Even if eBay were not to share any user information with Yahoogle, there still remains the matter of the numerous cookies that Yahoogle and others have cluster bombed our browsers with, tracking our every move. Yahoogle will at the very least know that you made a search on eBay, and what you made the search for - information about users, or what John Battelle called the Database of Intentions is, after all, the currency of business on the web.
A little mucking around the web reveals that old world businesses that have been wheeling and dealing consumer information for many an year now, those evil credit rating agencies, already have legislation in place (in the US, at any rate), called the Fair Credit Reporting Act, restricting their behaviour. While the FCRA may not cover the kinds of implicit and explicit information trades that occur on the web, it does, in principle, provide an excellent definition of what might be considered a personal information aggregator. As the FTC’s staff opinion on the subject states:
Section 603(f) defines a “consumer reporting agency” as any person “which, for monetary fees, dues, or on a cooperative nonprofit basis, regularly engages in whole or in part in the practice of assembling or evaluating consumer credit information or other information … for the purpose of furnishing consumer reports to third parties …”. In turn, Section 603(d) defines a “consumer report” as the communication of “any information” by a CRA that bears on a consumer’s “credit worthiness, credit standing, credit capacity, character, general reputation, personal characteristics, or mode of living” that is “used or expected to be used or collected in whole or in part” for the purpose of serving as a factor in establishing eligibility for credit or insurance to be used primarily for personal, family, or household purposes, employment purposes, or any other purpose authorized under Section 604.

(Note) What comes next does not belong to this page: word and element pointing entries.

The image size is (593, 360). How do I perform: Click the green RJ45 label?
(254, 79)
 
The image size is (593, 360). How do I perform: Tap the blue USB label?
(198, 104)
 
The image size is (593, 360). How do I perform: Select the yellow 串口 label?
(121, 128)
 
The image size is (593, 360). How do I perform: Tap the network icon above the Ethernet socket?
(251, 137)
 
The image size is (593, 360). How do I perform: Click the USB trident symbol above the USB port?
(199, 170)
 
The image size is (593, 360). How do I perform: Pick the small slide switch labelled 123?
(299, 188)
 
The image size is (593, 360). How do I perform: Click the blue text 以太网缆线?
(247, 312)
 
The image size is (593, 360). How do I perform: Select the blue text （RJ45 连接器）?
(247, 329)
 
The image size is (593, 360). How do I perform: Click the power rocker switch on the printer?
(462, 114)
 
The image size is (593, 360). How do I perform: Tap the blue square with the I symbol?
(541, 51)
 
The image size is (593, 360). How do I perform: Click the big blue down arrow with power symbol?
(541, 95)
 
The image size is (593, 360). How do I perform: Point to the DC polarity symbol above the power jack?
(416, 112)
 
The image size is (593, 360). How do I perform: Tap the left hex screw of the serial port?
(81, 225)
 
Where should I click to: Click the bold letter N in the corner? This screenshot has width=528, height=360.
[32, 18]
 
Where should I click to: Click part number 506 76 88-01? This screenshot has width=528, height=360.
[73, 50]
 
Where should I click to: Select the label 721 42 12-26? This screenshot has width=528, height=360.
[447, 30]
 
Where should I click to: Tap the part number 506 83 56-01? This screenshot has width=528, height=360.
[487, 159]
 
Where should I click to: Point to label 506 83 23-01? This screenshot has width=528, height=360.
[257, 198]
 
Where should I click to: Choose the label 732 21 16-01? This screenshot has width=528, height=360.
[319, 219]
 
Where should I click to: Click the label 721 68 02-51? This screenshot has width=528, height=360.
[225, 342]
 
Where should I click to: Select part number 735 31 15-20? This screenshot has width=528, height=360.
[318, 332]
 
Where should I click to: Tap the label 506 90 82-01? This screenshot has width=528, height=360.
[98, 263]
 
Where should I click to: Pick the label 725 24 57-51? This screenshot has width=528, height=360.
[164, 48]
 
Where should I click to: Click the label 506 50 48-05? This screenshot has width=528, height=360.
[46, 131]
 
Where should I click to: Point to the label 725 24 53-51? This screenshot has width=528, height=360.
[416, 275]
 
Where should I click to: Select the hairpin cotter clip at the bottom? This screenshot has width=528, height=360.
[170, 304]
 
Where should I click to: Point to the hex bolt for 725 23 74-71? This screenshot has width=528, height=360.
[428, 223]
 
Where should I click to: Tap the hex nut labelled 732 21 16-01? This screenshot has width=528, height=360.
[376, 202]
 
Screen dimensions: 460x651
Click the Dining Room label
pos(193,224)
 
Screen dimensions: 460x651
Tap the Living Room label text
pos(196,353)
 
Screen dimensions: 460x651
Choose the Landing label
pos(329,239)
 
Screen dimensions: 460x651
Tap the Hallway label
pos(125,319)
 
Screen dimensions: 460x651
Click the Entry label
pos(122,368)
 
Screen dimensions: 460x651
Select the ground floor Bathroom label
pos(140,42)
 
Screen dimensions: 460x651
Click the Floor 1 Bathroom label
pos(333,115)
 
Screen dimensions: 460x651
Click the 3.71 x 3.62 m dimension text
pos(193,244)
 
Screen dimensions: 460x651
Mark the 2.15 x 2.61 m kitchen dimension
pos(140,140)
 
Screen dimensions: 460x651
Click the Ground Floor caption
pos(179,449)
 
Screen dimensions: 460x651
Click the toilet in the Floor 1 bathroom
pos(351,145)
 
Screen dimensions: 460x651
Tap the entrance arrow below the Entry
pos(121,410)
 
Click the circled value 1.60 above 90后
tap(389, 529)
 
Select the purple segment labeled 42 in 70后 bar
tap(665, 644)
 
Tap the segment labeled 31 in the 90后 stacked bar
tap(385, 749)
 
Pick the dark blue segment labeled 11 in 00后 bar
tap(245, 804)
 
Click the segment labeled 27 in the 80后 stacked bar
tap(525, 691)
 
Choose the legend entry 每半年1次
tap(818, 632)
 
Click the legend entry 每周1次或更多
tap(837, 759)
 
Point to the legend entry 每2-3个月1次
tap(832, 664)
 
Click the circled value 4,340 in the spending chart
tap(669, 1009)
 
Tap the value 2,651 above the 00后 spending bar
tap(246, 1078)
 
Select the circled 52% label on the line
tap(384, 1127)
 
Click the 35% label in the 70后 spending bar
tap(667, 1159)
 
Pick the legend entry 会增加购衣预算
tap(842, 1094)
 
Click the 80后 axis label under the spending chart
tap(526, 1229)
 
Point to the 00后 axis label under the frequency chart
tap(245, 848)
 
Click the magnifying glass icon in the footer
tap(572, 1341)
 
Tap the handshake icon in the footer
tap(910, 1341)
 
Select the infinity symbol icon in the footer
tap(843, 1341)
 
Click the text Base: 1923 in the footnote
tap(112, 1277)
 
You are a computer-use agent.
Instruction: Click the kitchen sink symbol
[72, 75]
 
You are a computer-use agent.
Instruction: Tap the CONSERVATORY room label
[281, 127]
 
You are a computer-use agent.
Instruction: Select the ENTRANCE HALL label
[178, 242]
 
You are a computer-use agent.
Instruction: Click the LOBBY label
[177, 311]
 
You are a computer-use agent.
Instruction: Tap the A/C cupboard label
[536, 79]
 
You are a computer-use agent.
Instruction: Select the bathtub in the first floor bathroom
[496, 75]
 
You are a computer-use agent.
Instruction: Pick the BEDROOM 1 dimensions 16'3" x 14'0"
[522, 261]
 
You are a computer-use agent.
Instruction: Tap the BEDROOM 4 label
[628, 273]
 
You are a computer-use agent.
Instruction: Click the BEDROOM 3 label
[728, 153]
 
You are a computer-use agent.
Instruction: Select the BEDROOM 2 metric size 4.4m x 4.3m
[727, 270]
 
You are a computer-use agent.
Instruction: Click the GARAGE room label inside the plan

What happens when eBay, Yahoo, Google, Amazon and the other heavyweights of the web start sharing user information, explicitly via partnerships, or implicitly, as occurs today, via cookies and beacons? Will it all come down to the Googlezon infocalypse, once we’ve all been indexed, ranked and neatly slotted away?
Think this shouldn’t worry you? To give you an idea of what, and how much, information is gathered, consider AOL’s practically criminal release of user search data, including personal names, social security numbers and just about anything else that goes in a search box.
It may be worth considering that something akin to antitrust law for mergers of user databases might be a good idea. Information monopolies are as much of a worry as monopolies in other commodities, and they are a problem we should start addressing right away.
Perhaps it’s time for a Fair Information Reporting Act, one which forces personal information aggregators to inform us of what information they’re implicitly collecting about each of us, forces restrictions on how long such information may be stored in its raw form, and restricts explicit personal information trades. It may be fair to expect that aggregate information about searches could be maintained, since this is really the commodity that allows Yahoogle et al., to function; such aggregate information must be stripped of any personally identifying characteristics, ensuring that searches may never be traced back to individual users.
How would such a law affect services such as del.icio.us and Technorati? It may be that as long as information is made publicly available in an unencumbered form governed by something like a Creative Commons license, it is excluded from the ambit of the law. I don’t pretend to have all the answers; these questions do need further debate - where’s a good lawyer when you need one?